Moran confronts notions of femininity and female sexuality in teen girls through Johanna Morrigan. Johanna is exploring her sexual awakening. Her sexuality is a self-defining aspect for her. She is less confident and embarrassed to be a virgin, even to have never been kissed. She reinvents herself into a confident, what she deems as worldly woman. This worldly woman is a sex adventurer. She’ll sleep with anyone and everyone, pushing the boundaries of comfort and acceptability, becoming more risque, to become the person that she believes other people will like. As a “woman,” she is a girl in adult’s clothing. She tries to break into the grown-up world too soon, without having those experiences of self-discovery and self-understanding along the way. Ultimately, Johanna loses herself, and she struggles with this.
The end of this book for me was by far the best part of the whole novel. It is the moment where Johanna really begins to discover who she truly is and embraces this person that she’s ignored and pushed aside for so long. The idea of “building a girl,” of building oneself, becomes so apart: Johanna believed that building herself meant being the person that she thought others would like and respect to some extent when in reality, building herself means becoming who she truly is and finding the friends that will accept her and enjoy her for who she really is.

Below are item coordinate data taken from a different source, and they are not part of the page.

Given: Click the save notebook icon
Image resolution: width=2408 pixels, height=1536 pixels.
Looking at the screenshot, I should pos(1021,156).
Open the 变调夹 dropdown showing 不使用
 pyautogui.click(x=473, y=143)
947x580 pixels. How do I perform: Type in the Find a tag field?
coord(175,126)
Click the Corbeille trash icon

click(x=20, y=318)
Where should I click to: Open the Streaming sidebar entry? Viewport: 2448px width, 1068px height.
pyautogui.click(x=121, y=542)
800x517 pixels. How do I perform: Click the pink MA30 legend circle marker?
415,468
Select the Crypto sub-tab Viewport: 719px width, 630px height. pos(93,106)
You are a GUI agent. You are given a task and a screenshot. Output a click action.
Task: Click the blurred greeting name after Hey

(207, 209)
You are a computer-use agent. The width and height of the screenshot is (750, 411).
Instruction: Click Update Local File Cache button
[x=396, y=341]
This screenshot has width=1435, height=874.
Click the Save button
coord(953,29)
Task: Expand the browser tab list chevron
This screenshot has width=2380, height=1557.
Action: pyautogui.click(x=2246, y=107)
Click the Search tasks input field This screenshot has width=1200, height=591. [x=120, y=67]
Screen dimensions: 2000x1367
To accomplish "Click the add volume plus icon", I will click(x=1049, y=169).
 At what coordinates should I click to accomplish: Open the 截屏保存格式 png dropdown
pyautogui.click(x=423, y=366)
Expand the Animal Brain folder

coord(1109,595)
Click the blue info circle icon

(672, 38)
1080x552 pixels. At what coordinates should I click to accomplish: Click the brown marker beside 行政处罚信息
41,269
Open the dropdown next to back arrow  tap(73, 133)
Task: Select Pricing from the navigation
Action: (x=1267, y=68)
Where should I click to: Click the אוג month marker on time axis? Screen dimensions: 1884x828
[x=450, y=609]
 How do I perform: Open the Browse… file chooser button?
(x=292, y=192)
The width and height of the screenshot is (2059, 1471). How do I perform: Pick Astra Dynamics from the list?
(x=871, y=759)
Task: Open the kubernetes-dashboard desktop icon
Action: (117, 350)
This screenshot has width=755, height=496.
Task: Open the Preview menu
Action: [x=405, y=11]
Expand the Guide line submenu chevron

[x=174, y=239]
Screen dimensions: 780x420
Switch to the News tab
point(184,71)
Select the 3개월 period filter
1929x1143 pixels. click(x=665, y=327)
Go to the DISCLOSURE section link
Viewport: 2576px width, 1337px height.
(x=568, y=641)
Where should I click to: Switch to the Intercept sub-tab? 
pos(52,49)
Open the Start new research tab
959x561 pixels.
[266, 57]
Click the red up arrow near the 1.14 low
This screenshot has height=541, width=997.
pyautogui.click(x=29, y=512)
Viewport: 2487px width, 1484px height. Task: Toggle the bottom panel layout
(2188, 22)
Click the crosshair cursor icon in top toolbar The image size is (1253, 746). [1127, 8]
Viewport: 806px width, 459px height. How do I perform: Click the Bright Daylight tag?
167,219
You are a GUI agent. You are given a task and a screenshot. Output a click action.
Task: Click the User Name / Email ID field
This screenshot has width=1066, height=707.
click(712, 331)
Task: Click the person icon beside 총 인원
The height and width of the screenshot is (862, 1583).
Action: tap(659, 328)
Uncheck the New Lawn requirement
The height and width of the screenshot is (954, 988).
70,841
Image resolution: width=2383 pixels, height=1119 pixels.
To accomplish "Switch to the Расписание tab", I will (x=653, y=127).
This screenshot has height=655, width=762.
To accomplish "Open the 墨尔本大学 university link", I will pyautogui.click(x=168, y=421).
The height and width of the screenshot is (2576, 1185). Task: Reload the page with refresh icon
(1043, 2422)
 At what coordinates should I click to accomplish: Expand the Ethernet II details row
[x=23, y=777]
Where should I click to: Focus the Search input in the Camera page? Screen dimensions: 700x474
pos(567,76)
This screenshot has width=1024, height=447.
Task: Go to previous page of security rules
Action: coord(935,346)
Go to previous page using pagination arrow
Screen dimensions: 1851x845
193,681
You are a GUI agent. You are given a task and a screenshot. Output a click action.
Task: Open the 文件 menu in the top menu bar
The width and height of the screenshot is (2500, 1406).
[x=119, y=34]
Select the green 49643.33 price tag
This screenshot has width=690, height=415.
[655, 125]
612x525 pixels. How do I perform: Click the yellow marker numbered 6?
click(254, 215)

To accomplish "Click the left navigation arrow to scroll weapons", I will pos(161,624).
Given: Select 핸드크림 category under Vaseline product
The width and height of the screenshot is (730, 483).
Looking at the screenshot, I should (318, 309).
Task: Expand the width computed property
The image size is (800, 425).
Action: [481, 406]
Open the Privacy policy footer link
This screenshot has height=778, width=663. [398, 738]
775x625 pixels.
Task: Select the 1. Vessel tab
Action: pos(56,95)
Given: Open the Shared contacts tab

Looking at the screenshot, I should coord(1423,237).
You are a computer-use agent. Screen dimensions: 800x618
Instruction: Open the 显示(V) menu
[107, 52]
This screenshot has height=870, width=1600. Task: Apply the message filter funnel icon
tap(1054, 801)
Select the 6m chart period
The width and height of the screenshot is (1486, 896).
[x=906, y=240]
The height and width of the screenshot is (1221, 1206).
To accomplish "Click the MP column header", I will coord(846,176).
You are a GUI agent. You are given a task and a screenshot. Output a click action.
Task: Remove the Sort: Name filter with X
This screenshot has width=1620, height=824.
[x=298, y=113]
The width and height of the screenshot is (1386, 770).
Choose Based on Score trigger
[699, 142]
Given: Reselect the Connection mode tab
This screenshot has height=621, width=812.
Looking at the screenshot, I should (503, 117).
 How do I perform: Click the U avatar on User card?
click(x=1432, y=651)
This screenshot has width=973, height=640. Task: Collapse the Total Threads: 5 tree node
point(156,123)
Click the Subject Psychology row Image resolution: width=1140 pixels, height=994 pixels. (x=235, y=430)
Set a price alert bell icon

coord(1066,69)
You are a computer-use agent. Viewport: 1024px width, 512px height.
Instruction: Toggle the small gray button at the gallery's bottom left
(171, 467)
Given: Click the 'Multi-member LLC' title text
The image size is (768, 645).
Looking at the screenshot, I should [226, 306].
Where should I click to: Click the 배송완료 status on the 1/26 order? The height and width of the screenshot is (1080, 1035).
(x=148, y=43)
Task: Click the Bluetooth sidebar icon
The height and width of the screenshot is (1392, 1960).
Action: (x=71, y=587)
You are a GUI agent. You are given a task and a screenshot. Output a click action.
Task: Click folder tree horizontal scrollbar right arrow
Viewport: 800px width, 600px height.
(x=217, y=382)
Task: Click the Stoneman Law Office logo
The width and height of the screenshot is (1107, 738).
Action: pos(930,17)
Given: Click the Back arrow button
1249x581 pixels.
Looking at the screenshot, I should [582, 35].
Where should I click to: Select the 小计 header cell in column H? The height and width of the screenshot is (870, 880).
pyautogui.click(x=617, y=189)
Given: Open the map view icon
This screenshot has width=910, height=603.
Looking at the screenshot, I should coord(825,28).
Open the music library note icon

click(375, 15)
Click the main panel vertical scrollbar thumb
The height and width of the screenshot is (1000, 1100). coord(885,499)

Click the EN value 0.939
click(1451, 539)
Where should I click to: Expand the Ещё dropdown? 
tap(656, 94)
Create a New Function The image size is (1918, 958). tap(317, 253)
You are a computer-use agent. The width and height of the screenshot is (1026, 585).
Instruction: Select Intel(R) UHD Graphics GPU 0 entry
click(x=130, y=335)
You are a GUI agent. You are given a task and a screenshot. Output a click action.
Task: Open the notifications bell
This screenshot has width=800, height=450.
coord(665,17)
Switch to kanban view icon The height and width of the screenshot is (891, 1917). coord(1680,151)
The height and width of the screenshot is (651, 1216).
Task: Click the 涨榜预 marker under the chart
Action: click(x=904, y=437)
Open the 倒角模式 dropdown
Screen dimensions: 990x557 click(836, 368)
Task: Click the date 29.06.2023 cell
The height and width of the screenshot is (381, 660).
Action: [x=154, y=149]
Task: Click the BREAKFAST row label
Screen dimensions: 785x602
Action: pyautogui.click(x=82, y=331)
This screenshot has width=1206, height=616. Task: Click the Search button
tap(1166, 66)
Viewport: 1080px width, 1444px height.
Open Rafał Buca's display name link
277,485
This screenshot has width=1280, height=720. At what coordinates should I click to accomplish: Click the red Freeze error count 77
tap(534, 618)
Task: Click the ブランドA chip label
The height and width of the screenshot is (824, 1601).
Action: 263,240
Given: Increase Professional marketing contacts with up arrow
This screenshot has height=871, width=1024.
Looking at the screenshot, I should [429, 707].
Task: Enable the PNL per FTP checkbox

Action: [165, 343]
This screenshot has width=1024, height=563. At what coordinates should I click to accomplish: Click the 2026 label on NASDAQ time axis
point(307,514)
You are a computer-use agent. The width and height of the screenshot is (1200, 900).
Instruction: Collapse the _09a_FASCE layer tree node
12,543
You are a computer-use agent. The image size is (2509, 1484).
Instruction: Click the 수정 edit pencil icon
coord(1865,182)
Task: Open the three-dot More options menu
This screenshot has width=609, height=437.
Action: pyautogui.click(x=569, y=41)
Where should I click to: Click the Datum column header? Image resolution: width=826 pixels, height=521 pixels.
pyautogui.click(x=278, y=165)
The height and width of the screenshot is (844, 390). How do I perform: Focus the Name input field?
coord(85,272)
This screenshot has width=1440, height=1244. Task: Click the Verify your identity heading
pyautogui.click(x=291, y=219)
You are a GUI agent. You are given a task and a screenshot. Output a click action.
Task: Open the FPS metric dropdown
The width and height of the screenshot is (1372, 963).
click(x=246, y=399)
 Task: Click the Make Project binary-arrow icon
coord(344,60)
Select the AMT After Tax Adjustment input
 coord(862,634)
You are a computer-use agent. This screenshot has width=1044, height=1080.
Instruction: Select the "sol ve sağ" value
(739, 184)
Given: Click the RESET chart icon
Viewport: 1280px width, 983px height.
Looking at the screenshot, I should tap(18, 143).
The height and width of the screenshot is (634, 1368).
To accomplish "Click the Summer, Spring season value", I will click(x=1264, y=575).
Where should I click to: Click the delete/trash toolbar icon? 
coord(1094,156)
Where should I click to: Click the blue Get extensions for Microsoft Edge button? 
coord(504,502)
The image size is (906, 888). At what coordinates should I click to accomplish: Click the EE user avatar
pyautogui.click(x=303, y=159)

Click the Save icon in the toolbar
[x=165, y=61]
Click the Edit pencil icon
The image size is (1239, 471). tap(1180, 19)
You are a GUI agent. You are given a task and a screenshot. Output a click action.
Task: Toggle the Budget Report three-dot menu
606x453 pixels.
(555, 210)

There are more issues addressed beyond teenage sexual awakening. Moran addresses body image, self-confidence, poverty, drug abuse, alcohol abuse, and concepts of gender. Johanna learns to navigate each of these issues, sometimes struggling to understand her place in the world, economically, socially, and in terms of her gender and age. It’s a complicated story about a girl trying to make her mark in the world. It’s about trying to find your way in a world that is often cruel and unforgiving, but also has people who are honest and true.